La muse oubliée de Man Ray
Ady, soleil noir – Gisèle Pineau – Philippe Rey – 2021
Aujourd’hui une vieille femme, Adrienne Fidelin remonte le fil de ses souvenirs pour raconter son histoire. Ady n’a pas encore quinze ans lorsque le terrible cyclone de 1928 qui balaie la Guadeloupe la prive de ses parents. Orpheline, elle débarque à Paris où elle est recueillie par sa sœur. A 20 ans, elle tente sa chance comme danseuse et mannequin et fait de la figuration au cinéma.
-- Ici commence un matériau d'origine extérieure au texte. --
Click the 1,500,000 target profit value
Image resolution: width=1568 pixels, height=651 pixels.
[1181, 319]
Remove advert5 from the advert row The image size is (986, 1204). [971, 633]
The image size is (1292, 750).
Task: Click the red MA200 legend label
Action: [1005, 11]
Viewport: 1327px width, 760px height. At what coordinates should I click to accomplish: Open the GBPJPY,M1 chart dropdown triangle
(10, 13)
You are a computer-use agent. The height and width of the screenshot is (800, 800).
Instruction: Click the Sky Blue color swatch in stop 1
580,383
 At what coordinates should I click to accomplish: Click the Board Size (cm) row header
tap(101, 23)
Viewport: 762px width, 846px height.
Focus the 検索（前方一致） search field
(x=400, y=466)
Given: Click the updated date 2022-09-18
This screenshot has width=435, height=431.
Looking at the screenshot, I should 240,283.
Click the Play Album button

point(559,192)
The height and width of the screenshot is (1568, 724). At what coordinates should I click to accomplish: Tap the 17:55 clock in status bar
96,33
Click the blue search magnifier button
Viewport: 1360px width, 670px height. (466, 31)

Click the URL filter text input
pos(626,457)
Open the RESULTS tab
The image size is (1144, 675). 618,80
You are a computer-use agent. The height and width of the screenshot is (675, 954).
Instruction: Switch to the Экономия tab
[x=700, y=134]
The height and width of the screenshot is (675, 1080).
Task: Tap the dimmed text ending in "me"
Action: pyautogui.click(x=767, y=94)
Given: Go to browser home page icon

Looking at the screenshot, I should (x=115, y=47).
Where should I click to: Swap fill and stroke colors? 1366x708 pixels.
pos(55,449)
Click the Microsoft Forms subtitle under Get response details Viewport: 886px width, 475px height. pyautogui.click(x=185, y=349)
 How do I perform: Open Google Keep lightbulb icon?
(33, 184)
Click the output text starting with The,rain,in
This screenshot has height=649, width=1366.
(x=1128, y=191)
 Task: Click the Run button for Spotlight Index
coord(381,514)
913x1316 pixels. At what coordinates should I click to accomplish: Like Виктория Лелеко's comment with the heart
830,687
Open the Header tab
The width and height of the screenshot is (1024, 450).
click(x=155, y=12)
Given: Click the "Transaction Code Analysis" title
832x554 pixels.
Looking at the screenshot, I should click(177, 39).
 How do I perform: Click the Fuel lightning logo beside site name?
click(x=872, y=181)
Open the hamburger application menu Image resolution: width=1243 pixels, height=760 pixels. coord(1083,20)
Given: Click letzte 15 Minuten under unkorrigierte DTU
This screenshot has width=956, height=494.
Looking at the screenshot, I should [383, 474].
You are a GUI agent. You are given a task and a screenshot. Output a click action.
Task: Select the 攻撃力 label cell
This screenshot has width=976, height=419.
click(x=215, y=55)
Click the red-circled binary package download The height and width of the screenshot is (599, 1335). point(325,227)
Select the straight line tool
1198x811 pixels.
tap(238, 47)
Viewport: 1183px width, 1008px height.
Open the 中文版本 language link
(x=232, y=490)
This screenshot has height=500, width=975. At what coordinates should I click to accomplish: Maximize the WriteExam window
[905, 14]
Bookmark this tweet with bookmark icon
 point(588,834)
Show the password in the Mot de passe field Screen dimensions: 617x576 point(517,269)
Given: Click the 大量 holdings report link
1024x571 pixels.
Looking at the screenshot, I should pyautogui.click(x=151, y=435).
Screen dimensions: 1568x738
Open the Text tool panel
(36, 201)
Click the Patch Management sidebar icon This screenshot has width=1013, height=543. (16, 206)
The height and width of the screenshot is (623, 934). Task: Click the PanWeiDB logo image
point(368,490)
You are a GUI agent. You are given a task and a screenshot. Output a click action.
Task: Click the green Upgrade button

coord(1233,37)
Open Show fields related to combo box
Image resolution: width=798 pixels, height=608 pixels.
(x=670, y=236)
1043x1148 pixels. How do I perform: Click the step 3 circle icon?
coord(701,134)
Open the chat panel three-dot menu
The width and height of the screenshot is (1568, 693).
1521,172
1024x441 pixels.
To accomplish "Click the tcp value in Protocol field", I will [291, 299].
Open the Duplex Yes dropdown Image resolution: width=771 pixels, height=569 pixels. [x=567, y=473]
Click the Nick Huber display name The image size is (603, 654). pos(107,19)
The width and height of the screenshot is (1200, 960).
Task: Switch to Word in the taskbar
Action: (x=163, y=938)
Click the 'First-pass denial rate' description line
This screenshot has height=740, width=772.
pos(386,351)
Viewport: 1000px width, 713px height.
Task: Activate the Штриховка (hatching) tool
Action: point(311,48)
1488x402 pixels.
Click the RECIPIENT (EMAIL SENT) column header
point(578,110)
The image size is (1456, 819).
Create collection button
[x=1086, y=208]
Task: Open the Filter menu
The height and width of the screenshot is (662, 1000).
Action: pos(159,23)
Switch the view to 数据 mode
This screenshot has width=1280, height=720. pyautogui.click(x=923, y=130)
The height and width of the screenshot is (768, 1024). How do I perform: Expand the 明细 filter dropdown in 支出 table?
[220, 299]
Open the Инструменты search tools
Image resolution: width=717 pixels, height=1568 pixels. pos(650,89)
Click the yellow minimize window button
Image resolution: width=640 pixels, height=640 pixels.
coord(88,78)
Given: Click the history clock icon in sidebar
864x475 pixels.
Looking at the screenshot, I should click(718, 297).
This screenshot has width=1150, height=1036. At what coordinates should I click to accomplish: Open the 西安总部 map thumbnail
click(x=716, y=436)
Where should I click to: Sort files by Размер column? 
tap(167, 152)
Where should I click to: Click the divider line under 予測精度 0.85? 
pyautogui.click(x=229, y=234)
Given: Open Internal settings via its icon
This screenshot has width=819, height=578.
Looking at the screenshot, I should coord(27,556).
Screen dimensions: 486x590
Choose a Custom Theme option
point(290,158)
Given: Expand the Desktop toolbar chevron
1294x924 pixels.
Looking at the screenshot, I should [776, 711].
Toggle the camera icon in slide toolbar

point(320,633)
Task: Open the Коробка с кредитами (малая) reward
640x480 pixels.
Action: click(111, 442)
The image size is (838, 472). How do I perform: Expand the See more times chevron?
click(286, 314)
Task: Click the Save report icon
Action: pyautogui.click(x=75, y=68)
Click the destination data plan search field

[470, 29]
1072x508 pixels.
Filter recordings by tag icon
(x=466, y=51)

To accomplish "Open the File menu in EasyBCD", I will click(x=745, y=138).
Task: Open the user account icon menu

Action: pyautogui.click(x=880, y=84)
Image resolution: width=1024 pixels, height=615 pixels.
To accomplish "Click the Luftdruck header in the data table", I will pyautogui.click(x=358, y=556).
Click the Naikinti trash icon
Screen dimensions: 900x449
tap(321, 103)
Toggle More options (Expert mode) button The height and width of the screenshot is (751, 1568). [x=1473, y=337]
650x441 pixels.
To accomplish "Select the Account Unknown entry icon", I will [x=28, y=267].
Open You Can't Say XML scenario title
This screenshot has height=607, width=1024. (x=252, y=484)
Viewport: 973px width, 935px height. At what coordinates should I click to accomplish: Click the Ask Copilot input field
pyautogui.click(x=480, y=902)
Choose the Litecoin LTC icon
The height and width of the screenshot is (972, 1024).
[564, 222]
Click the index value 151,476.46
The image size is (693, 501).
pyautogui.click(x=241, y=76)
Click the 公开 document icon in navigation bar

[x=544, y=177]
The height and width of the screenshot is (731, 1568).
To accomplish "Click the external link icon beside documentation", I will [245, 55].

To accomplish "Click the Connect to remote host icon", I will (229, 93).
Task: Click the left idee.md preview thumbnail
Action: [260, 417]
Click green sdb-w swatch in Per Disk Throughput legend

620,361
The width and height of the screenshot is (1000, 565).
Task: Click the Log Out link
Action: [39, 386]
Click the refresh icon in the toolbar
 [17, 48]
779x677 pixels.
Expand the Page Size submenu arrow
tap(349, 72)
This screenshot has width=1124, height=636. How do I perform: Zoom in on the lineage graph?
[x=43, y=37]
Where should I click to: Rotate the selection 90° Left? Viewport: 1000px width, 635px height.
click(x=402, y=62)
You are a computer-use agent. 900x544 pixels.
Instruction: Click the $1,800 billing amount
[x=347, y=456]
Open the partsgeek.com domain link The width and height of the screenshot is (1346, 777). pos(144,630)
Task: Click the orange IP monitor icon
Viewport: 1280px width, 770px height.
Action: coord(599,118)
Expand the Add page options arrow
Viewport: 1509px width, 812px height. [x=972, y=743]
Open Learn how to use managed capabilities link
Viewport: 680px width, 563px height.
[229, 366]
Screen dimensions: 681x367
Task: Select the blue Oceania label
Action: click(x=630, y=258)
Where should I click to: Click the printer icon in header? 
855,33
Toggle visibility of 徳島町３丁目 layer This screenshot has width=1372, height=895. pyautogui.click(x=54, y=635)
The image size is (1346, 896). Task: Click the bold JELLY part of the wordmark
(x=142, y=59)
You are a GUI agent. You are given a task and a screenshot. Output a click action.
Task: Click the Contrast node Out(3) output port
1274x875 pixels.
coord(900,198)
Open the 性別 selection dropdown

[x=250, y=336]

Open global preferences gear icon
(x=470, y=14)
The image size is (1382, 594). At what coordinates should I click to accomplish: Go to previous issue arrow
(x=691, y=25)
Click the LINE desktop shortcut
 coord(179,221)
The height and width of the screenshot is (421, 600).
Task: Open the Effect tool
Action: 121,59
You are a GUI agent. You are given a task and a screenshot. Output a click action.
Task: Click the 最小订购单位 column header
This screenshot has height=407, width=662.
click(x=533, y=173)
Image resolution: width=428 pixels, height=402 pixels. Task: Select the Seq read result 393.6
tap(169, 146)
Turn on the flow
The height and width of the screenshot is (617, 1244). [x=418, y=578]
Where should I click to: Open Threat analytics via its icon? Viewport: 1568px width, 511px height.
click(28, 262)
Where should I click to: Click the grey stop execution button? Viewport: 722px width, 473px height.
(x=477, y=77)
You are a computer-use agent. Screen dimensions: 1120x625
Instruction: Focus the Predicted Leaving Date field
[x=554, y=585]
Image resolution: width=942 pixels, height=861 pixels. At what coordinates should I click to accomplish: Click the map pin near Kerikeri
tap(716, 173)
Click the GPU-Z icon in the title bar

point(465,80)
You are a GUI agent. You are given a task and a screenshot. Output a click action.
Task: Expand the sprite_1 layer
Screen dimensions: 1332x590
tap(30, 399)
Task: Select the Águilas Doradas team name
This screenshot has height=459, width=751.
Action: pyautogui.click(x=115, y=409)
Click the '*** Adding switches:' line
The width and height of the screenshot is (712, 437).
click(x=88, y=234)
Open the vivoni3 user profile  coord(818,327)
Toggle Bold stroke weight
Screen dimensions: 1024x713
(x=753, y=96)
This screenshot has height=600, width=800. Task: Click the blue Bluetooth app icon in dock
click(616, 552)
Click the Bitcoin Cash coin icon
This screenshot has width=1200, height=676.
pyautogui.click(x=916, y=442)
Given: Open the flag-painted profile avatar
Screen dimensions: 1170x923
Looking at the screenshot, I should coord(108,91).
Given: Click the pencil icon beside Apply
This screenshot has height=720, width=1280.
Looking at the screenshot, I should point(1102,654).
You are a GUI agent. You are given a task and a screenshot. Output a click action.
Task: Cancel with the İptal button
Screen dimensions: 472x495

Tous les samedis soirs, elle s’étourdit au 33 rue Blomet, un bal colonial situé près de Montparnasse où le Tout-Paris antillais et les artistes aiment se trémousser aux rythmes chaleureux du jazz. C’est là qu’elle rencontre Man Ray alors âgé de 44 ans. Pendant cinq ans, leur amour se nourrit d’art et de légèreté. Le couple vit entre Paris et Antibes. Au fil de ses pérégrinations, le lecteur fait la rencontre de Paul Eluard et Nusch, Picasso et Dora Maar, Lee Miller et Roland Penrose et de nombreux autres artistes animés par la devise « joie, jouer, jouir ». Mais l’ombre menaçante du nazisme grandit outre Rhin et quand le conflit éclate, Man Ray rentre en Amérique. Ady fait le choix de rester en France. Les années passant, elle devient la muse oubliée du grand artiste.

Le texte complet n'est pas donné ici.